[start]
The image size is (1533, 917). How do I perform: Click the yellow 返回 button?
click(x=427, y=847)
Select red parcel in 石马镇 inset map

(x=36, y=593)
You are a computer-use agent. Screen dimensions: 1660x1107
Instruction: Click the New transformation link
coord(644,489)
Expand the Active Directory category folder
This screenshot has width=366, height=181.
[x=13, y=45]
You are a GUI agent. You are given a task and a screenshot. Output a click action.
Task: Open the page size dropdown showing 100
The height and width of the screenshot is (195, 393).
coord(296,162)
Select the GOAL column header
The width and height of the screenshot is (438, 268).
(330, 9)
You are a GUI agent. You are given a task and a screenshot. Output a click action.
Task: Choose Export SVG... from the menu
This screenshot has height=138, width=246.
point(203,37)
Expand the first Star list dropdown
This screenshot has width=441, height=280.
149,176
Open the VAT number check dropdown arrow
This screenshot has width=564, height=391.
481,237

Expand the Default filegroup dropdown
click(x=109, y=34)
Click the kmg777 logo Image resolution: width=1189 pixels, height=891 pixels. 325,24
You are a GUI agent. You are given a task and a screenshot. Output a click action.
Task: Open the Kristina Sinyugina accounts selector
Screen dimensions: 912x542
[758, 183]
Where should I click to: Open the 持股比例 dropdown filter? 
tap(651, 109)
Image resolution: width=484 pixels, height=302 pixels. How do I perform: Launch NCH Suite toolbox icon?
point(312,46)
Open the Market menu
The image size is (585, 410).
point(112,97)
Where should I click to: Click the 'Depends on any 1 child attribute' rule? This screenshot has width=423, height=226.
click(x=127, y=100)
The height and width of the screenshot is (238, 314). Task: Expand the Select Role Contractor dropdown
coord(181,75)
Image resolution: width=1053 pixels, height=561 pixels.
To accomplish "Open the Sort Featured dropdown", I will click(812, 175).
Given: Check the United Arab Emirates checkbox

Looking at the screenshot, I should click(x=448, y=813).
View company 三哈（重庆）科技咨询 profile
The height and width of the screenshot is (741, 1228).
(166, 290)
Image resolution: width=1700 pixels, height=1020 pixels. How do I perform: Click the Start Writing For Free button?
[end]
→ Problem details
Please reproduce the records word for word, starting with their first line and going on through the line that contains "[x=13, y=45]".

→ Solution below
The image size is (1533, 917). How do I perform: Click the yellow 返回 button?
click(x=427, y=847)
Select red parcel in 石马镇 inset map

(x=36, y=593)
You are a computer-use agent. Screen dimensions: 1660x1107
Instruction: Click the New transformation link
coord(644,489)
Expand the Active Directory category folder
This screenshot has width=366, height=181.
[x=13, y=45]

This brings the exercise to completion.